They do hold shows there so if you are interested  in that it's a bonus. If you want somewhere quiet I'd avoid it! Like any large yard there was a certain element of bitchiness but I just tend to ignore it.


----------



## CharlotteRS (22 April 2015)

thanks for your advice. I've decided against going there - I prefer quieter yards. Although it's proving v hard finding diy or grass livery with such good hacking. Do you know anywhere?


----------



## roanrebel (24 April 2015)

There's  Happy Valley at Shoreham. It's  not quiet as such but a lot quieter than New Barn!
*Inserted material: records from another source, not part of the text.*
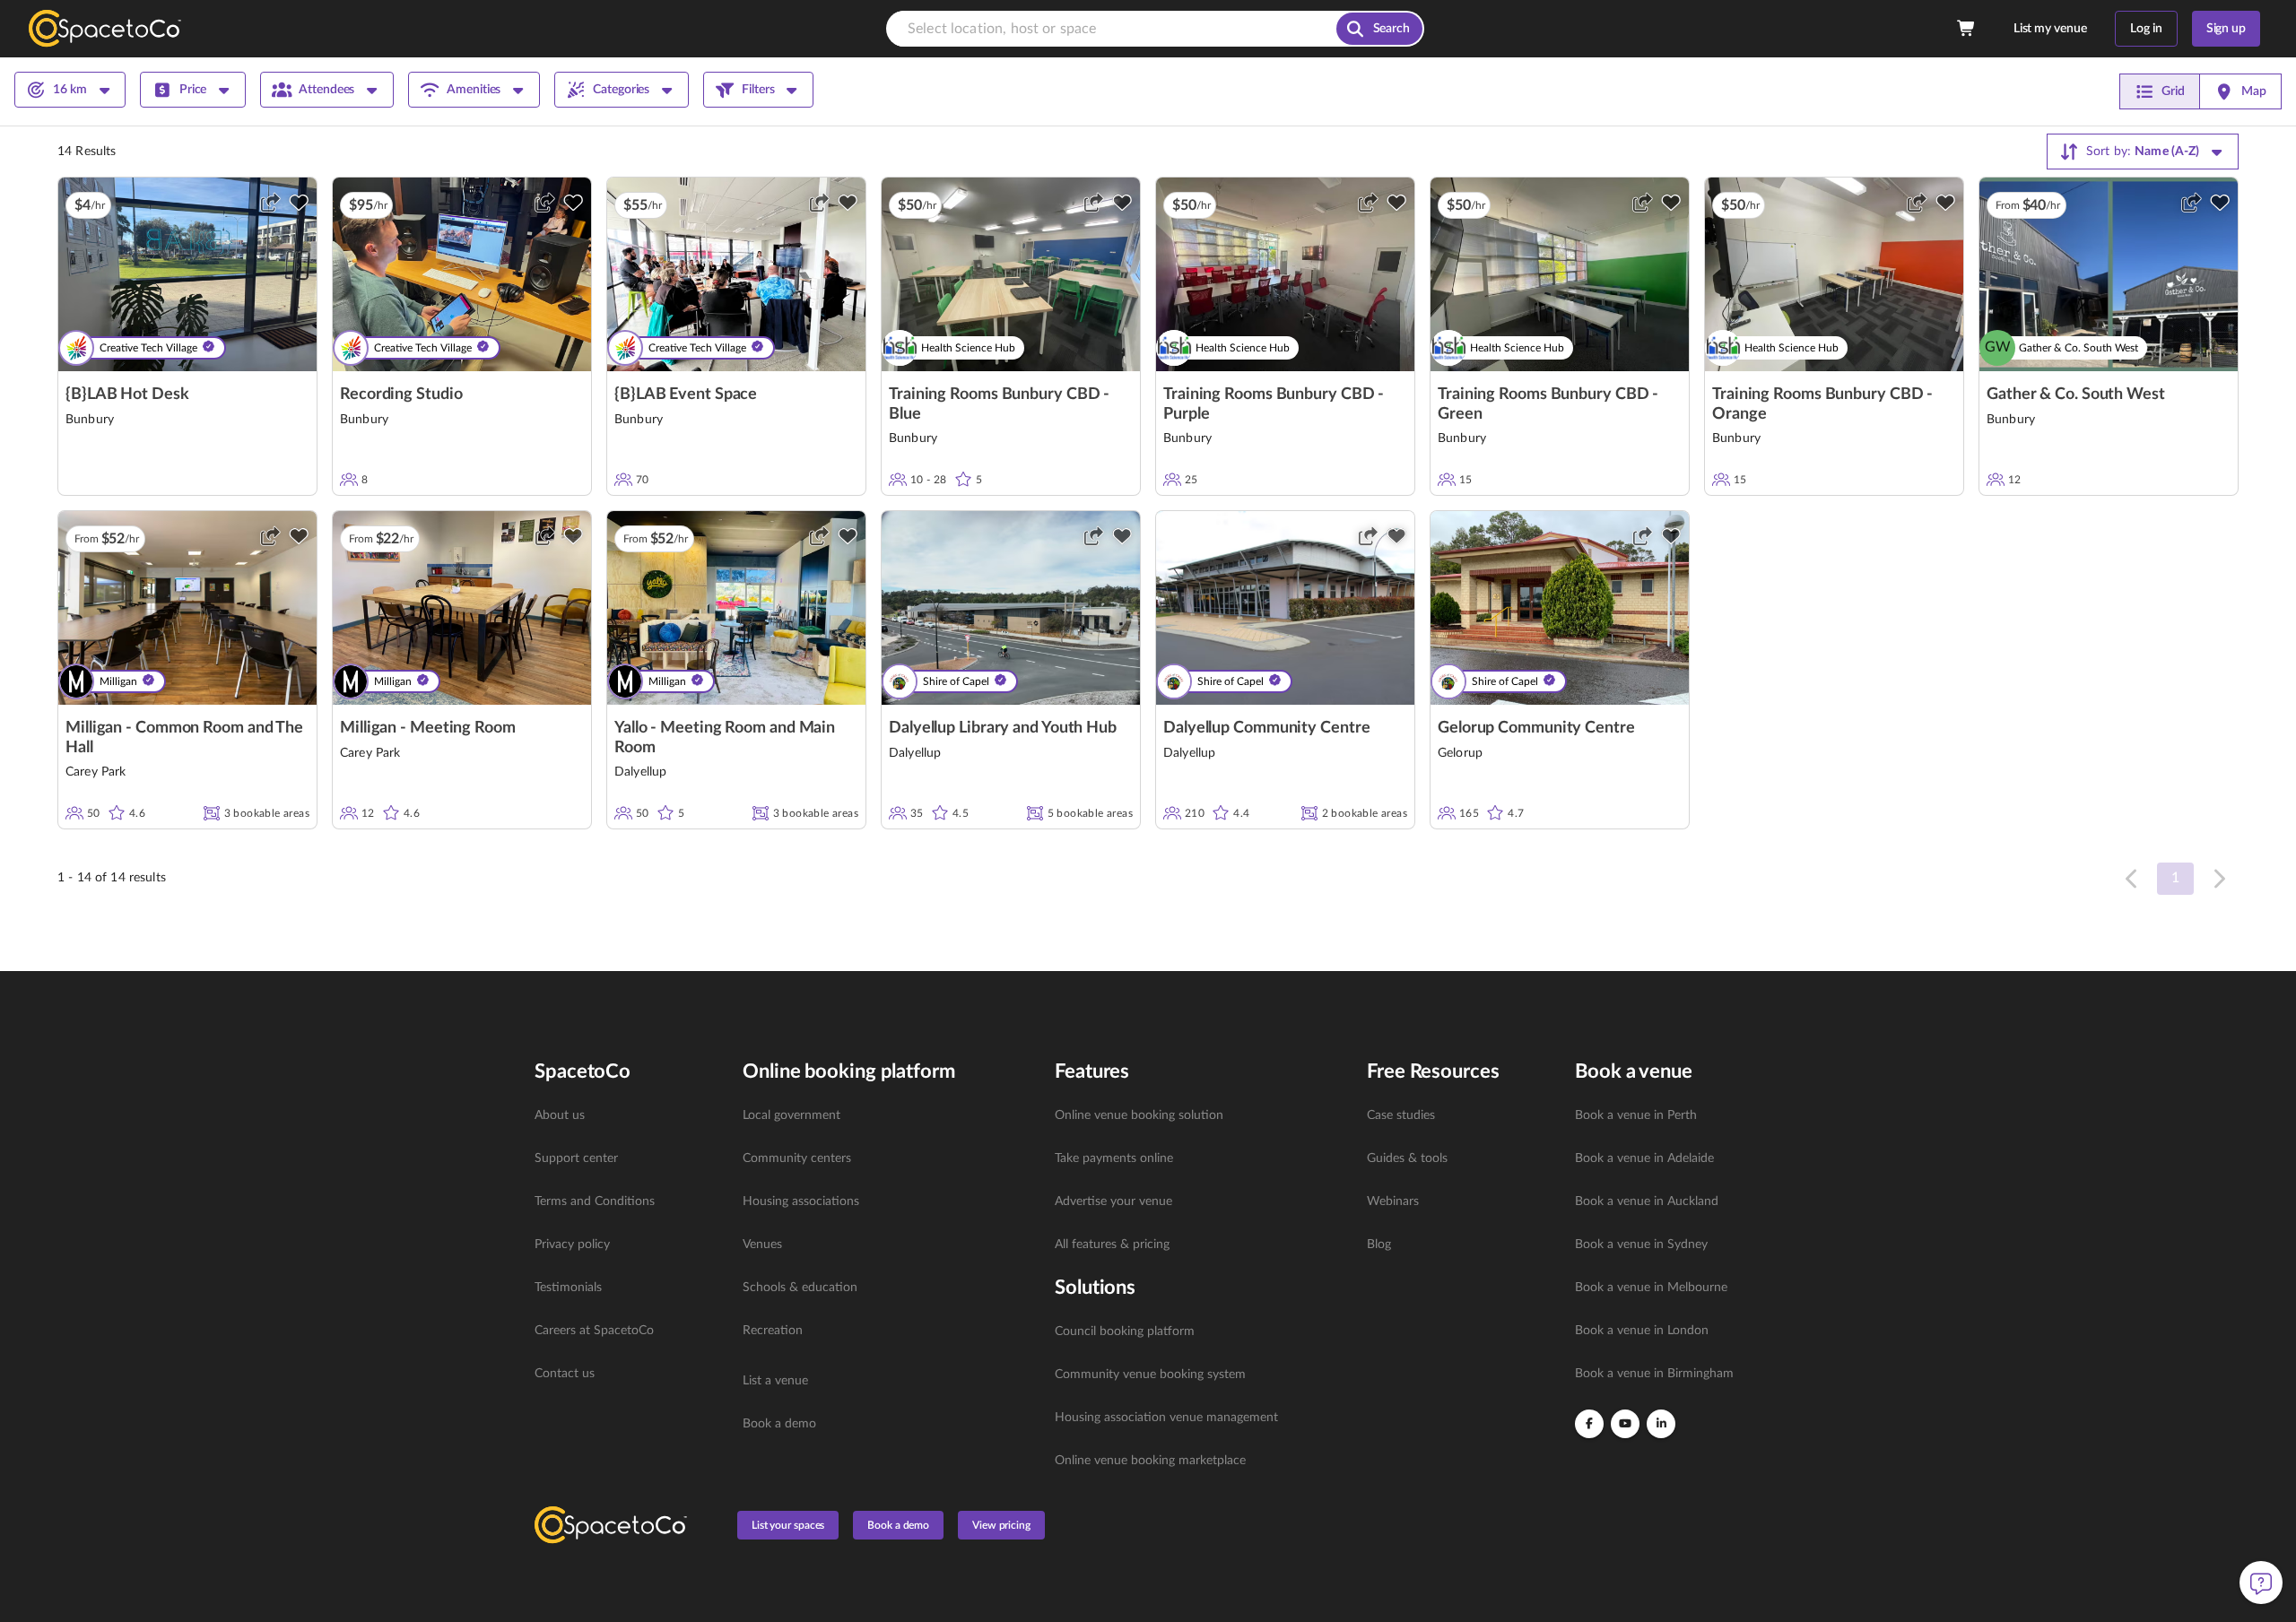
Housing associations (801, 1201)
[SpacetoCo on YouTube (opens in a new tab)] (1625, 1423)
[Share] (270, 203)
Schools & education (800, 1287)
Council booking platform (1125, 1331)
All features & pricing (1112, 1244)
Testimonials (568, 1287)
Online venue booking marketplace (1150, 1460)
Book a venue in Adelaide (1644, 1158)
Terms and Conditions (595, 1201)
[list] (628, 1244)
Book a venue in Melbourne (1651, 1287)
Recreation (773, 1330)
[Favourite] (298, 203)
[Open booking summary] (1967, 28)
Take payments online (1114, 1158)
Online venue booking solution (1139, 1115)
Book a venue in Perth (1636, 1115)
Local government (791, 1115)
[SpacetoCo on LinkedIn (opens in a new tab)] (1661, 1423)
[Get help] (2261, 1582)
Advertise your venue (1113, 1201)
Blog (1379, 1244)
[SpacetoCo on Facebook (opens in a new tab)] (1589, 1423)
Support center (576, 1158)
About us (560, 1115)
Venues (762, 1244)
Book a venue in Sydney (1641, 1244)
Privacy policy (572, 1244)
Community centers (797, 1158)
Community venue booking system (1150, 1374)
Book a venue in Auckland (1646, 1201)
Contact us (565, 1373)
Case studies (1401, 1115)
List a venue (775, 1381)
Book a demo (779, 1424)
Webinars (1393, 1201)
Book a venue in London (1642, 1330)
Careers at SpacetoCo (594, 1330)
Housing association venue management (1166, 1417)
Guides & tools (1407, 1158)
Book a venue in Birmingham (1654, 1373)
I think there was also a livery at Eringham Farm near Mill Hill?


----------



## Nbflivery (9 October 2015)

Hi
This is quite a late reply, but I have read the comments on here and just wanted to update you.
New Barn Farm is quite a big yard, but as the previous person mentioned there are 5 separate yards, so it isn't as big as it seems.
Since the burglary 15 years ago an alarm was installed on all the tack rooms and the gate is locked at 9pm to stop vehicle access.
There is now a floodlit sand and rubber school, a separate lunging paddock and a sand/rubber jumping arena, so hardly have to queue at all.
All yards can be bitchy, particularly with large groups of women, but it is now very friendly, with plenty of people available to offer advise if necessary.


----------



## khalino (14 October 2015)

Heya, I keep my boy there, Chase. And he was a project horse but with all the friendly people and help, he's come on beautifully. Yes it's large, but it's quiet as well, with good facilities.


----------